We're running out of reserves of at least the following: gold, silver and platinum-group metals, zinc, tin, indium, zirconium, cadmium, tungsten, copper, manganese, nickel and molybdenum. There are metals like gallium, germanium and scandium that are not produced separately, but as part of the extraction process for other metals. Once the extraction process stops, they become unavailable, because it is not efficient to produce them separately. And when I say "efficient", I mean "energy efficient", not "economically efficient". We'll need more energy than we have available to mine or recycle those. This isn't news, either.
So, while you can dream about "technologies of abundance", the sad truth is that nothing magical is available to humanity at present, and that only careful resource allocation will help us cross the threshold from the wanton and reckless growth of the past 100 years into a sustainable model that can carry us forward in the medium, long and very long run. The alternative is a collapse of the civilization.
Unfortunately, a careful resource allocation won't happen in a market economy, which tends to heavily discount events that are two generations away, so we'll likely see a serious economic collapse and probably a major war or three within our times. Incidentally, the US policies in the Middle East in the past 20 years have nicely set up the stage for one of those.

SOURCE MATERIAL ::
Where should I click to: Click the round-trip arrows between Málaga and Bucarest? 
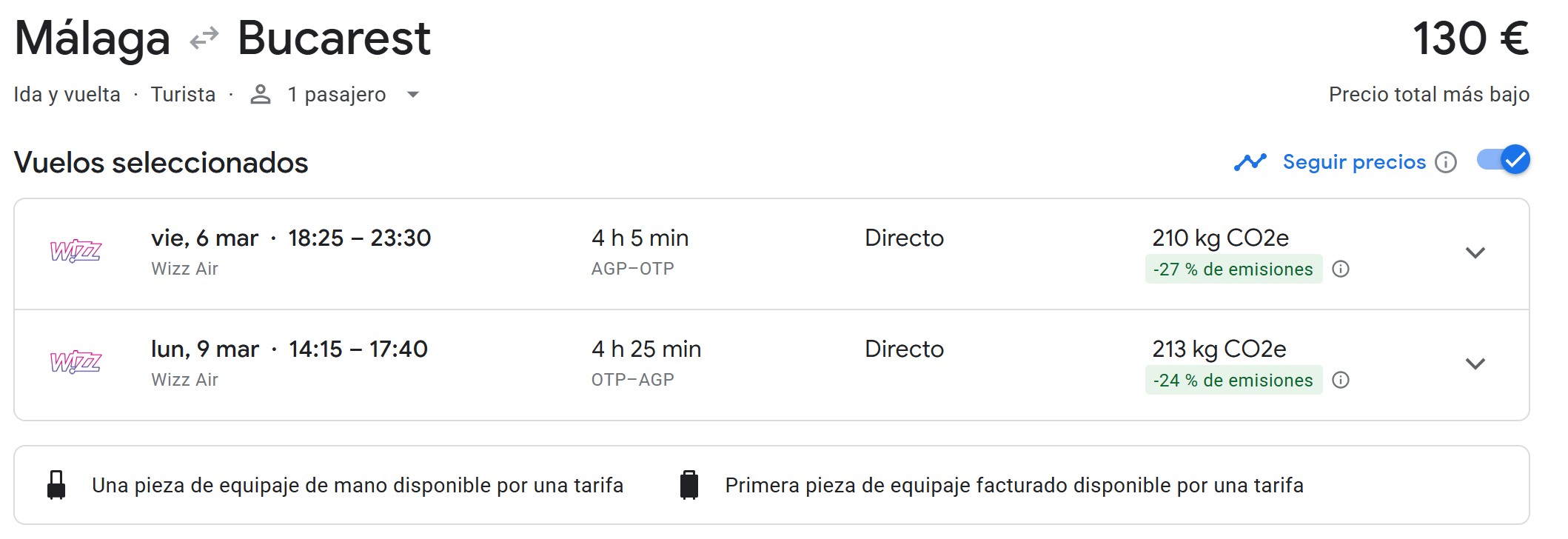point(204,38)
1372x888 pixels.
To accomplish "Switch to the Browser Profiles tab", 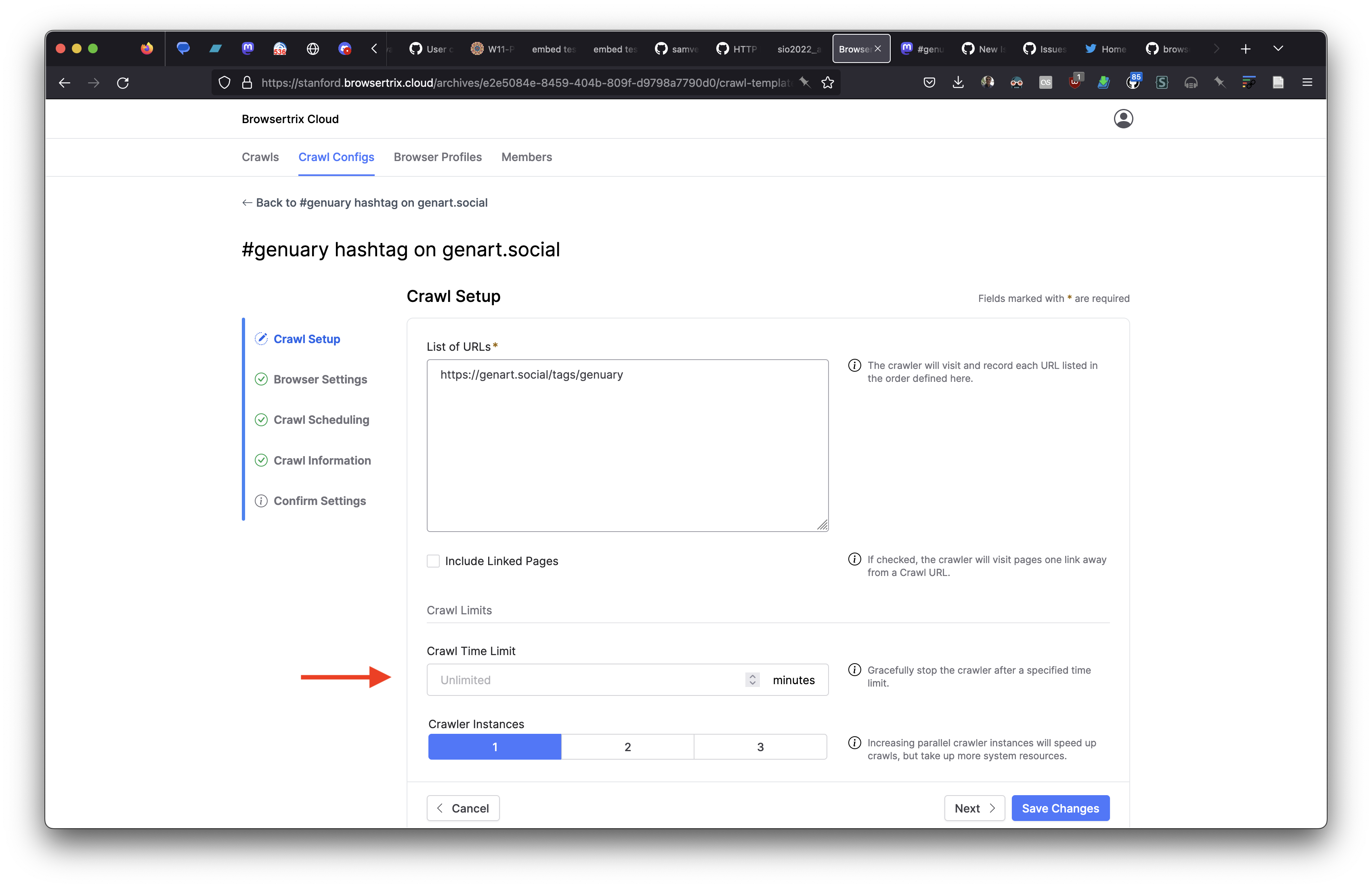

TASKS TO CARRY OUT ::
(1) Answer the following questions about the passage on metal reserves.
(a) Which three metals does it describe as obtained only during the extraction of other metals?
(b) What does it name as the alternative to careful resource allocation?
(c) What kind of events does it say a market economy tends to heavily discount?
(2) Reproduce the passage on metal reserves word for word from "So, while you" to "one of those.".

RESULTS FOR THE EXERCISE ::
(1)
(a) Gallium, germanium and scandium.
(b) A collapse of the civilization.
(c) Events that are two generations away.

(2)
So, while you can dream about "technologies of abundance", the sad truth is that nothing magical is available to humanity at present, and that only careful resource allocation will help us cross the threshold from the wanton and reckless growth of the past 100 years into a sustainable model that can carry us forward in the medium, long and very long run. The alternative is a collapse of the civilization.
Unfortunately, a careful resource allocation won't happen in a market economy, which tends to heavily discount events that are two generations away, so we'll likely see a serious economic collapse and probably a major war or three within our times. Incidentally, the US policies in the Middle East in the past 20 years have nicely set up the stage for one of those.